-------- DATA
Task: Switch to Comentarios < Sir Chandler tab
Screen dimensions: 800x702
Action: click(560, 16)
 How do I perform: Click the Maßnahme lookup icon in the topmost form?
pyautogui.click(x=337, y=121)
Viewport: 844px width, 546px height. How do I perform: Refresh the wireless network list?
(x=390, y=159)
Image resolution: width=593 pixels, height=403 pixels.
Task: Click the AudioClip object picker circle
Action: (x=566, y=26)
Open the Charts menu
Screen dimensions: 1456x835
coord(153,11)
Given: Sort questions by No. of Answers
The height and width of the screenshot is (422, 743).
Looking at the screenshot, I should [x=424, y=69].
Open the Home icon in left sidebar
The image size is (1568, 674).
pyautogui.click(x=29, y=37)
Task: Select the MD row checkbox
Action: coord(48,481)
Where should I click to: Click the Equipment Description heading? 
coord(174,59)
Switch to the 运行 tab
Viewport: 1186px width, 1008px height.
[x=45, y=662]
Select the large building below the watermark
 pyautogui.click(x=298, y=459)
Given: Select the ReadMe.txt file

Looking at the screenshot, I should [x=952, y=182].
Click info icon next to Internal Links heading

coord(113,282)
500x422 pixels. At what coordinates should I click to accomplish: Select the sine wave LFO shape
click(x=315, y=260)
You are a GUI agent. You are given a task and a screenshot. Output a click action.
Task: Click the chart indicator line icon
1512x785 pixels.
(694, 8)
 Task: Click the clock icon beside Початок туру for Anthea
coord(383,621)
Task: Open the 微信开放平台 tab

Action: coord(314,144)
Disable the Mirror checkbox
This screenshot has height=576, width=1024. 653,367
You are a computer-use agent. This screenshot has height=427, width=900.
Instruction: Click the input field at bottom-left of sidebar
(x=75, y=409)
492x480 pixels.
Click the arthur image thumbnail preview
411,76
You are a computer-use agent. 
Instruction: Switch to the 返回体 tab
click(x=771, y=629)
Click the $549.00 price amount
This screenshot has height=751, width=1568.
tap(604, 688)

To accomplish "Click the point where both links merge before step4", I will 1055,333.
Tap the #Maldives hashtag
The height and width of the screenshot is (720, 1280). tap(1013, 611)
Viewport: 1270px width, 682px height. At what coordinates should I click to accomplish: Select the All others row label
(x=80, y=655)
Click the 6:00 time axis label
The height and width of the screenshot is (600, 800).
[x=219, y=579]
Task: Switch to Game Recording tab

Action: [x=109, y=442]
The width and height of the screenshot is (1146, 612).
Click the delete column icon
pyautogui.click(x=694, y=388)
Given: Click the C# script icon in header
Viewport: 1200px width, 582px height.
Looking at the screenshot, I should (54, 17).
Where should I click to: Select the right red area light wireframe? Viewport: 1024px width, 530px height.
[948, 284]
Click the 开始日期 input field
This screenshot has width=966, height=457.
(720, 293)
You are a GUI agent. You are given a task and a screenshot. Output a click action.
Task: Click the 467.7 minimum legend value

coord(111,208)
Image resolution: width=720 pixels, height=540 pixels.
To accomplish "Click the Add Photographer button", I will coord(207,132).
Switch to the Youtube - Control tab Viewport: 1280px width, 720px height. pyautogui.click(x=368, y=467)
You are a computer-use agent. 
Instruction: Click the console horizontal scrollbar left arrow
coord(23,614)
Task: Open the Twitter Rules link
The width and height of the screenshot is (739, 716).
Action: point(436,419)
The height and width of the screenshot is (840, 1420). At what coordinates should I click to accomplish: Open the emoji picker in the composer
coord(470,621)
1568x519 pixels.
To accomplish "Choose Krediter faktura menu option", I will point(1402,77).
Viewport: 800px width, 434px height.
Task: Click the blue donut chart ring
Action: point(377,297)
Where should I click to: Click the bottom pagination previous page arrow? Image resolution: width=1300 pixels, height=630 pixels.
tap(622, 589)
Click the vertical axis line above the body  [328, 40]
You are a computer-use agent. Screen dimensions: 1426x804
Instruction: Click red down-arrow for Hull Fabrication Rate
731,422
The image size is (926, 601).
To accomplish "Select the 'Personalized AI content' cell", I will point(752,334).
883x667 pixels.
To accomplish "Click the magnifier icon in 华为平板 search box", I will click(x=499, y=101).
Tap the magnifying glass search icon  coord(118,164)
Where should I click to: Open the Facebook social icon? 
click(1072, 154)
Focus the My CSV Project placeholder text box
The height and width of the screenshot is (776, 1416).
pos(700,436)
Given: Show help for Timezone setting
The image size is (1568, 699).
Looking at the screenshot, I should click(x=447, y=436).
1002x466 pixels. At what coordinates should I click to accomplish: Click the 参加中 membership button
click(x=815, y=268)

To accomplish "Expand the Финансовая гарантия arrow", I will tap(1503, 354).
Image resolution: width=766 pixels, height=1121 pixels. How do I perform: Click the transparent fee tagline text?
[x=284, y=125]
----------------
The reply should consist solely of the lines above from the one that has "Screen dimensions: 1456x835" through the one that has "492x480 pixels.", reproduced exactly.

• [EXERCISE RESPONSE]
Screen dimensions: 1456x835
coord(153,11)
Given: Sort questions by No. of Answers
The height and width of the screenshot is (422, 743).
Looking at the screenshot, I should [x=424, y=69].
Open the Home icon in left sidebar
The image size is (1568, 674).
pyautogui.click(x=29, y=37)
Task: Select the MD row checkbox
Action: coord(48,481)
Where should I click to: Click the Equipment Description heading? 
coord(174,59)
Switch to the 运行 tab
Viewport: 1186px width, 1008px height.
[x=45, y=662]
Select the large building below the watermark
 pyautogui.click(x=298, y=459)
Given: Select the ReadMe.txt file

Looking at the screenshot, I should [x=952, y=182].
Click info icon next to Internal Links heading

coord(113,282)
500x422 pixels. At what coordinates should I click to accomplish: Select the sine wave LFO shape
click(x=315, y=260)
You are a GUI agent. You are given a task and a screenshot. Output a click action.
Task: Click the chart indicator line icon
1512x785 pixels.
(694, 8)
 Task: Click the clock icon beside Початок туру for Anthea
coord(383,621)
Task: Open the 微信开放平台 tab

Action: coord(314,144)
Disable the Mirror checkbox
This screenshot has height=576, width=1024. 653,367
You are a computer-use agent. This screenshot has height=427, width=900.
Instruction: Click the input field at bottom-left of sidebar
(x=75, y=409)
492x480 pixels.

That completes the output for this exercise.